Content starts

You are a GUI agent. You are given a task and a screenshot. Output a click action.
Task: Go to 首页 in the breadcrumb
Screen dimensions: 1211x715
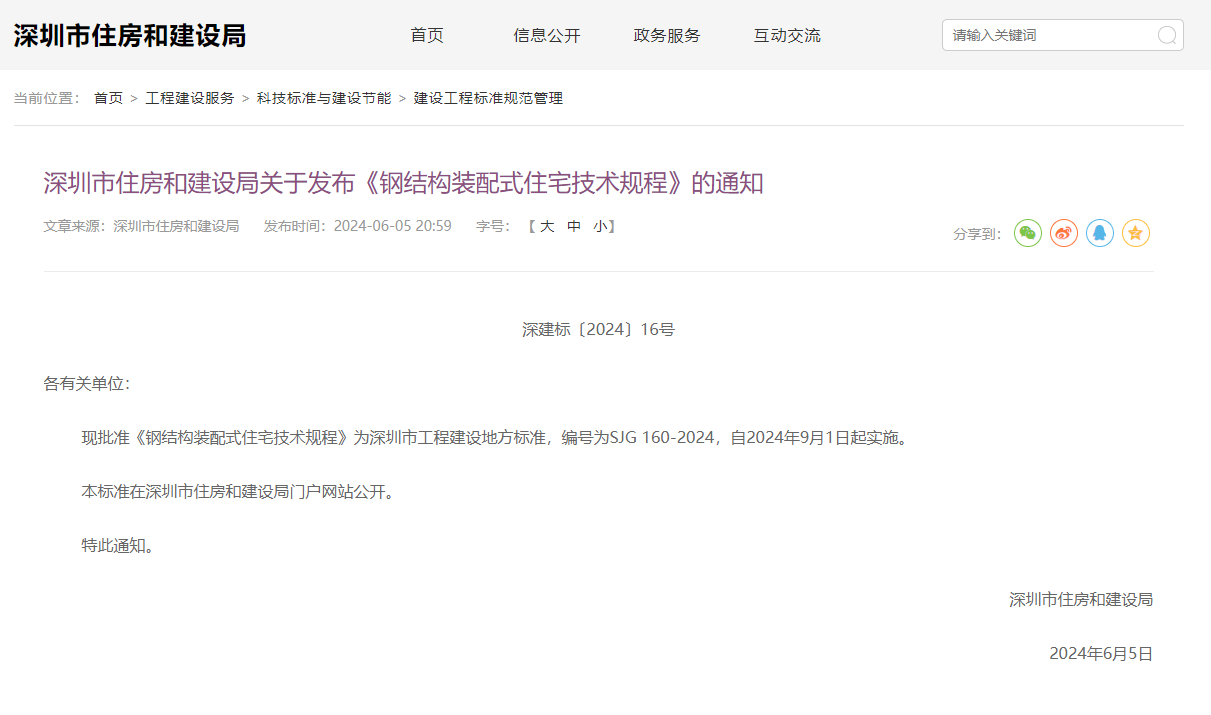coord(108,98)
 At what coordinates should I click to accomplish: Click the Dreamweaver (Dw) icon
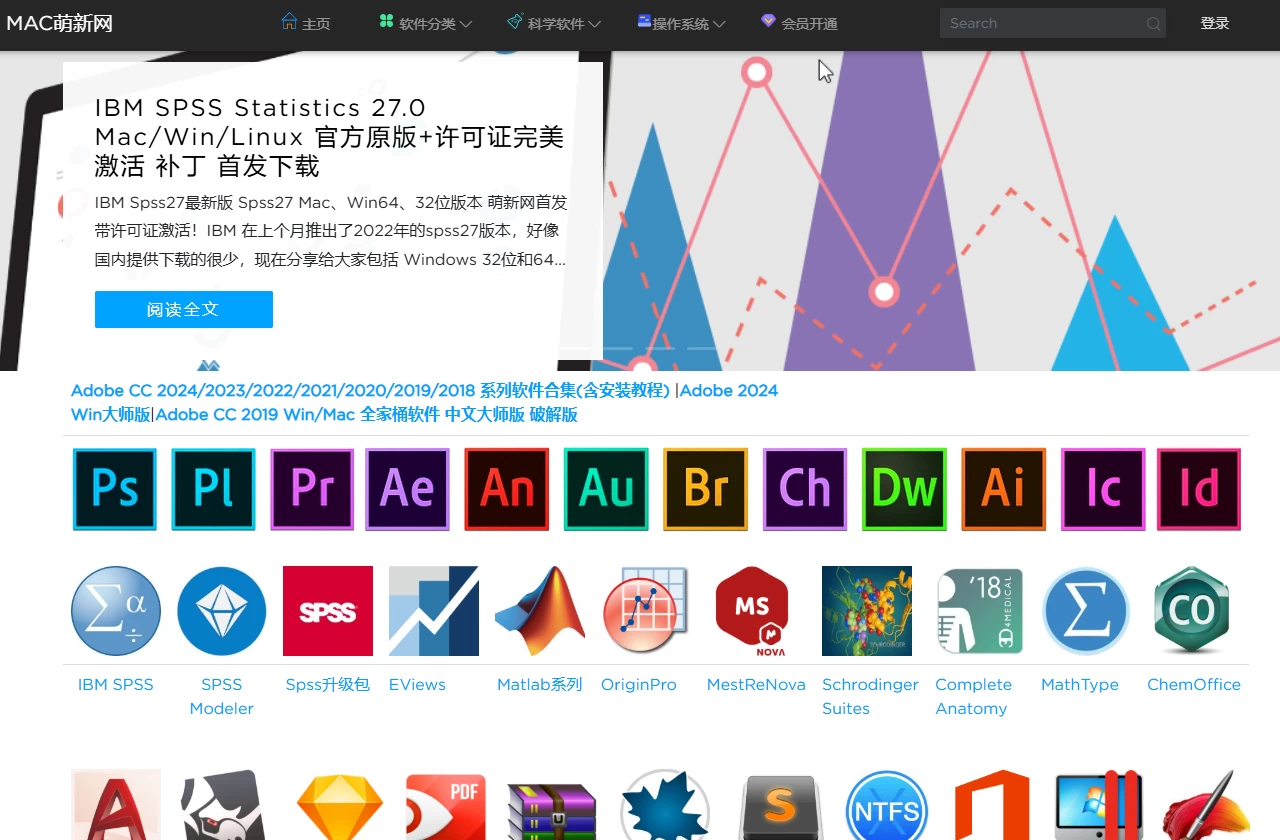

Content ends

Action item:
The records above are to be restated word for word, with every picture left out.

Solved problem:
You are a GUI agent. You are given a task and a screenshot. Output a click action.
Task: Go to 首页 in the breadcrumb
Screen dimensions: 1211x715
coord(108,98)
 At what coordinates should I click to accomplish: Click the Dreamweaver (Dw) icon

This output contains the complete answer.